Wearables, ¿realidad de negocio o moda pasajera?

Los llamados wearables, complementos tecnológicos personales, están en boca de todos. Las ya famosas Google Glass son un buen ejemplo de ello, aunque muy pocos las han usado y los que lo han hecho aseguran que tiene mucho potencial pero aún queda mucho camino por recorrer. 

 

Otros ejemplos de estos gadgets que pueden ser usados en distintas partes del cuerpo son, entre otros, los relojes inteligentes o las pulseras para el deporte que, además de registrar la actividad física esencial, se conectan a las redes sociales o al correo electrónico gracias al bluetooth y a la proximidad del móvil.

 

Un estudio realizado por la consultora estadounidense Endeavour Partners señala que un tercio de aquellos que utilizan estos gadgets terminan por abandonarlos al medio año de su adquisición.

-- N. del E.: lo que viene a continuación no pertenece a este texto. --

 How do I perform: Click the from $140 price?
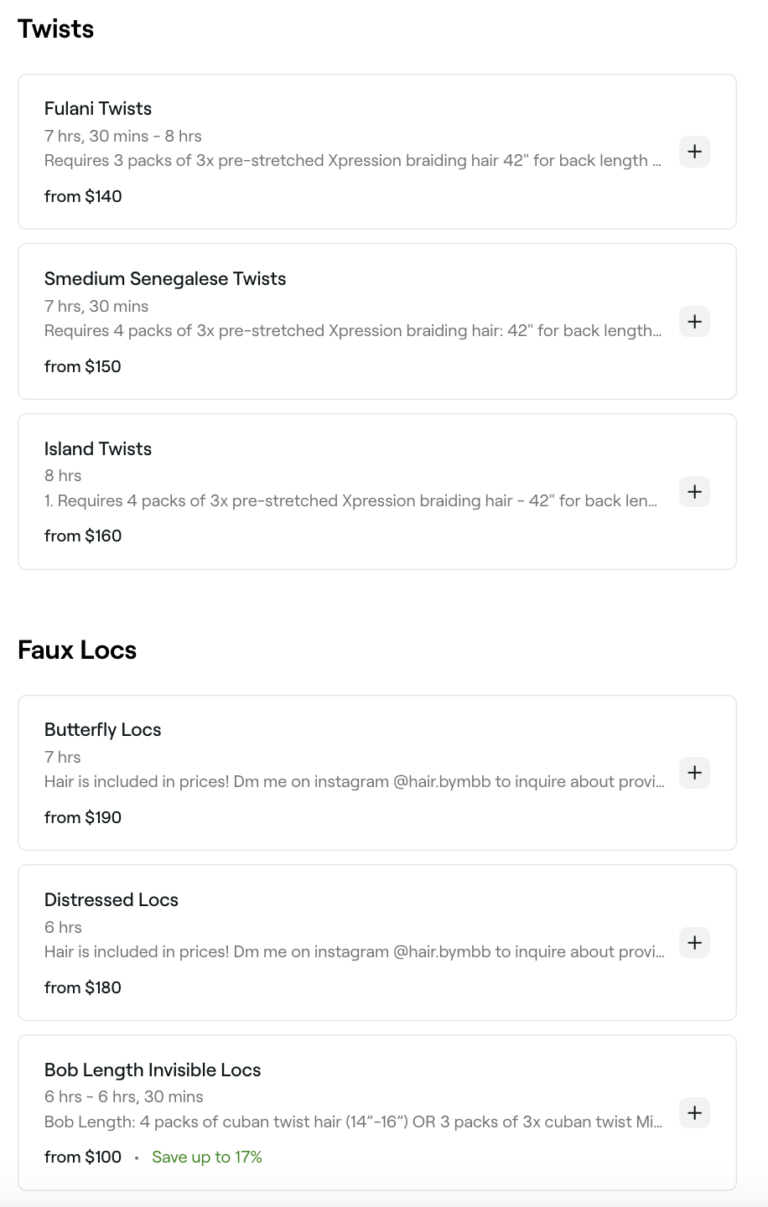83,196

Por otro lado, el informe observa que una de cada diez consumidores mayores de 18 años en Estados Unidos en el último trimestre previo al informe dispone de estos productos. En su mayoría son para realizar actividad física. Las marcas más utilizadas, Nike, Jawbone, Fitbit o Misfit.

 

Según explica a la CNN el analista de Forrester Research, JP Gownder, la tecnología para el cuerpo está experimentando una "burbuja de bombo publicitario". Gownder compara este mercado con internet en 1999. "Hubo muchos experimentos fallidos como Pets.com antes de encontrar modelos de negocio reales asociados a Internet", señala el analista.

 

Según el informe de Deloitte ‘Tecnología, Medios de Comunicación y  Telecomunicaciones Predicciones 2014’, “la venta de gafas, relojes y pulseras inteligentes alcanzará los 10 millones de unidades  en total este año, y generará unos ingresos de,  aproximadamente, 3.000 millones de dólares; una cifra  significativa, aunque modesta, si se compara con los  ingresos procedentes de los cinco dispositivos de la sala  de estar digital”.

 

Con todo, el diario El País informa de que el reloj inteligente de Samsung no funciona en términos de venta como se esperaba y que Nike ha despedido a la mayoría de los empleados de la división de la pulsera Fuelband. Así que la pregunta continúa encima de la mesa: ¿Son los wearables una realidad de negocio o una simple moda pasajera?